=== REQUIRED WORK ===
Please reproduce the lines from the one containing "The width and" through the end of the data below exactly as they stand, and omit all pictures.

....................

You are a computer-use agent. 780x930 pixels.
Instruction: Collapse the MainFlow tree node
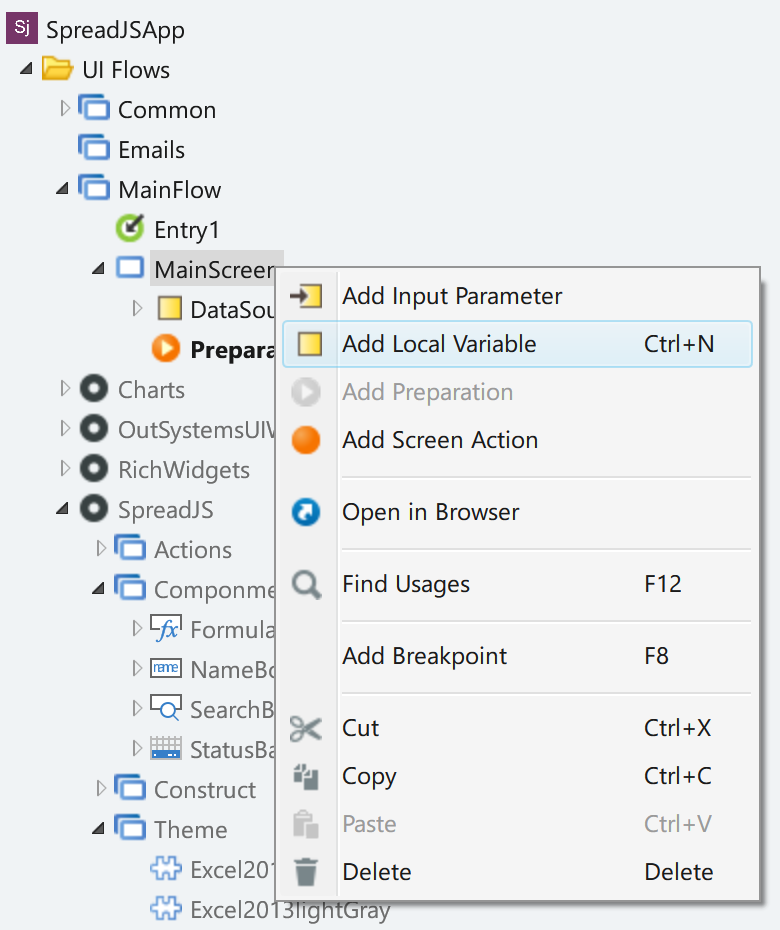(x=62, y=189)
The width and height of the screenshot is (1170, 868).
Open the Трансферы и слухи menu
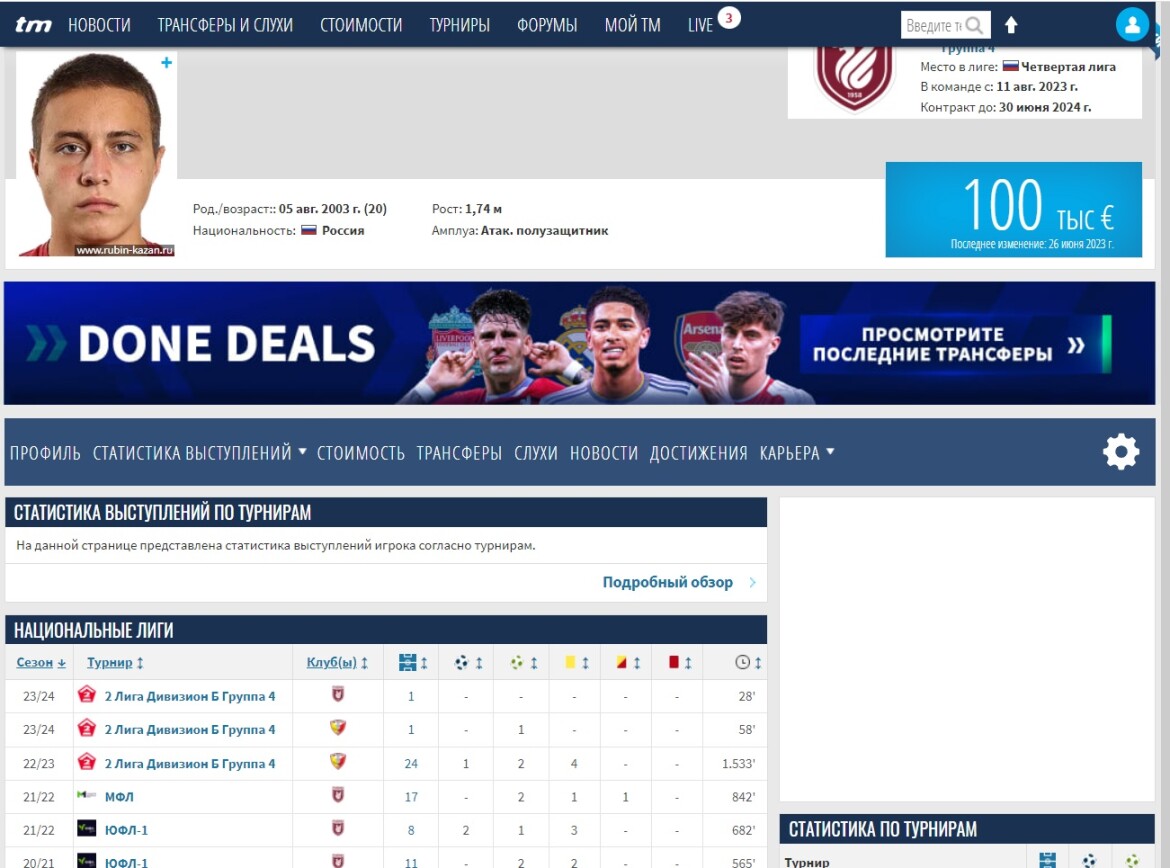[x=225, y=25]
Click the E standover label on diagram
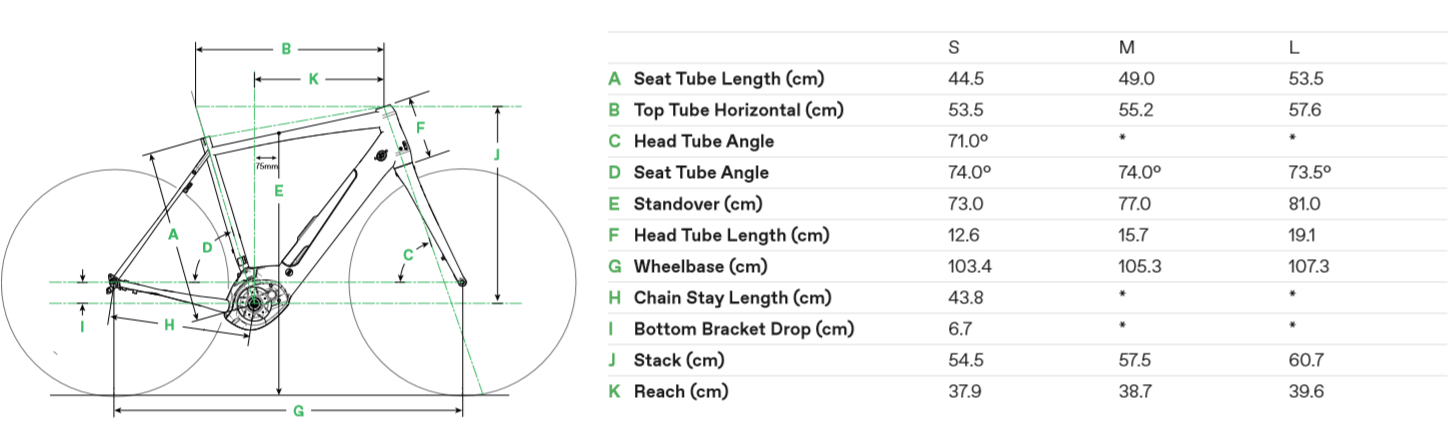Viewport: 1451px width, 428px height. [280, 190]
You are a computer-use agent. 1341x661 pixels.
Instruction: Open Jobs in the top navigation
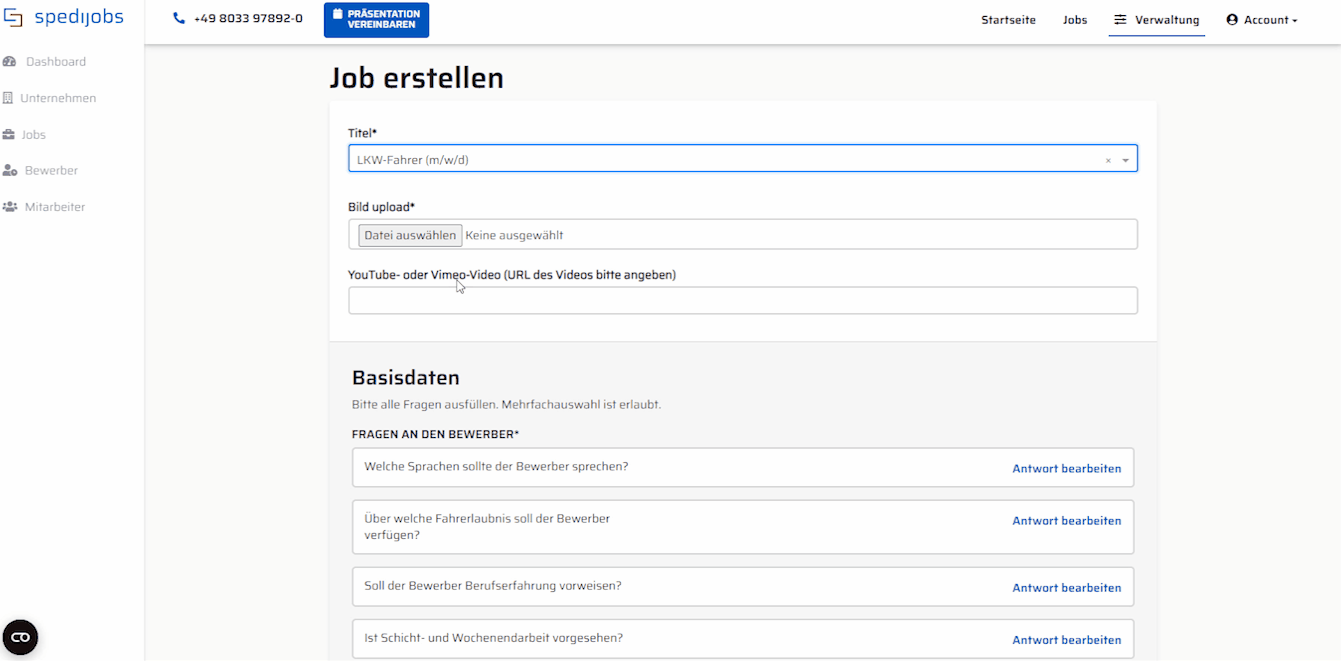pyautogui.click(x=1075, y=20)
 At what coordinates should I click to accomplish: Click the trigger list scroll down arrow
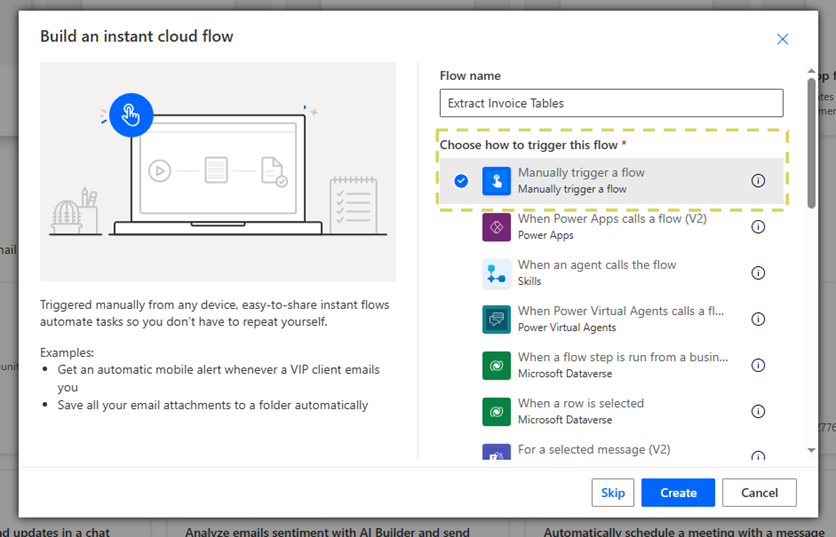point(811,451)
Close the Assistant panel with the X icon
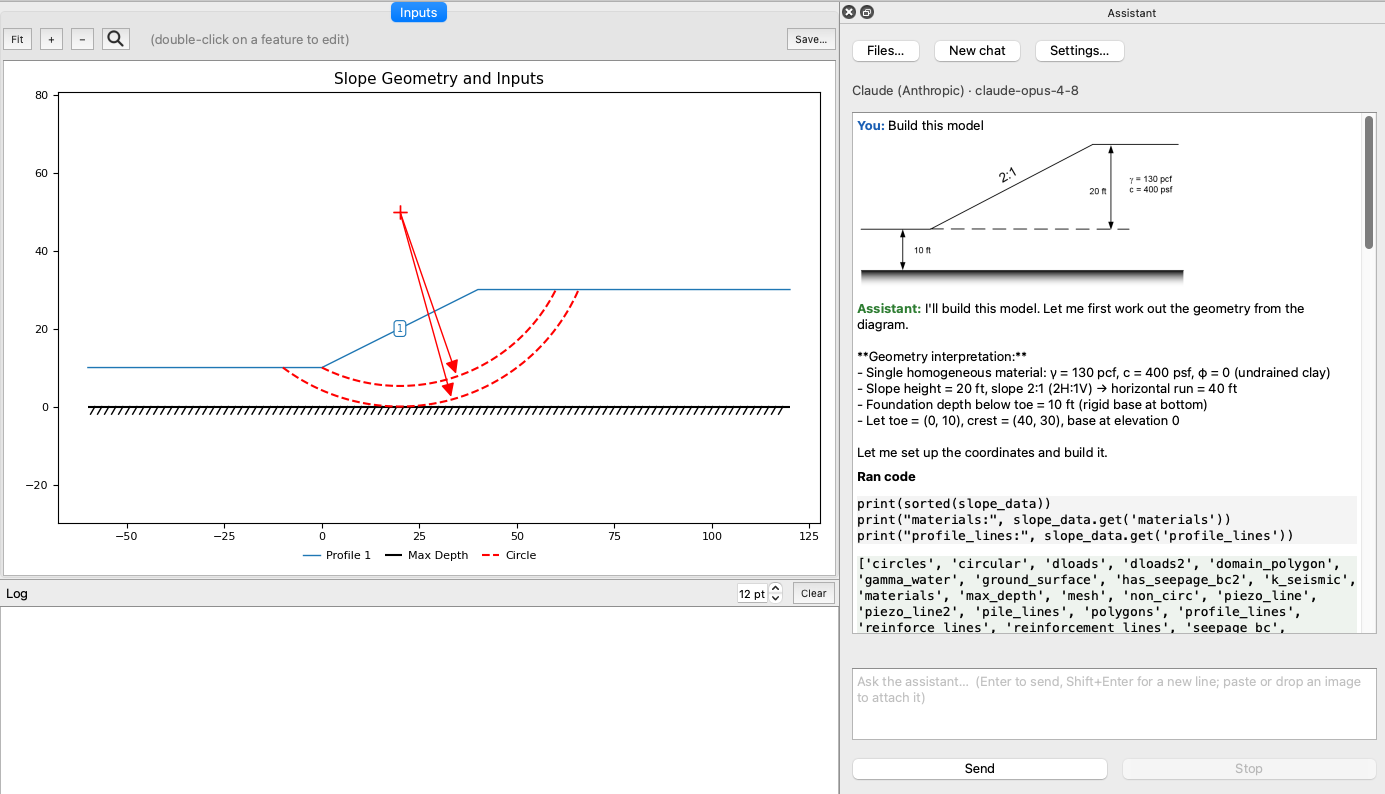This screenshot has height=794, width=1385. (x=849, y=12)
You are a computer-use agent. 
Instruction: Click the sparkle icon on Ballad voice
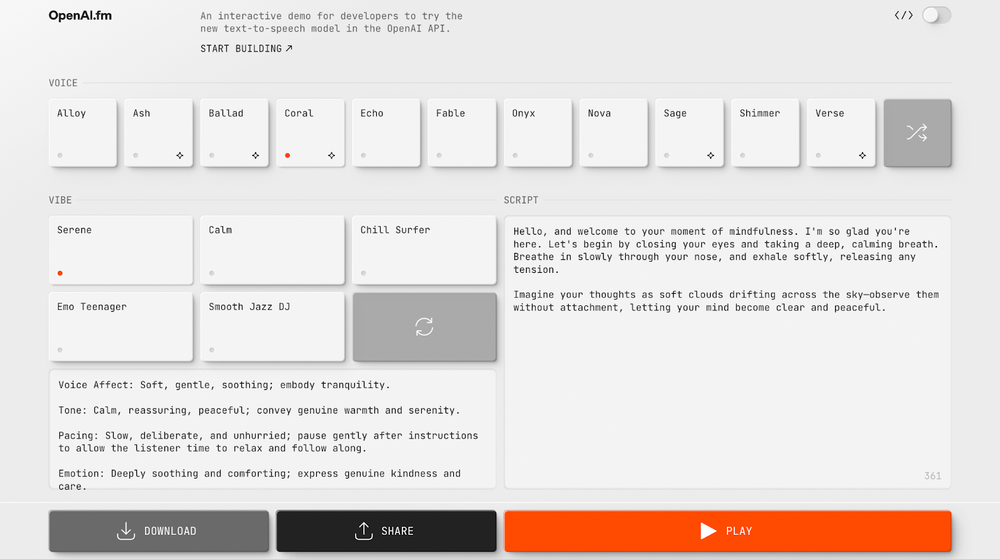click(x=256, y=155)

....................

=== WRITTEN RESPONSE ===
The width and height of the screenshot is (1170, 868).
Open the Трансферы и слухи menu
[x=225, y=25]
Click the E standover label on diagram
Viewport: 1451px width, 428px height. [280, 190]
You are a computer-use agent. 1341x661 pixels.
Instruction: Open Jobs in the top navigation
pyautogui.click(x=1075, y=20)
 At what coordinates should I click to accomplish: Click the trigger list scroll down arrow
point(811,451)
Close the Assistant panel with the X icon
This screenshot has height=794, width=1385. (x=849, y=12)
You are a computer-use agent. 
Instruction: Click the sparkle icon on Ballad voice
click(x=256, y=155)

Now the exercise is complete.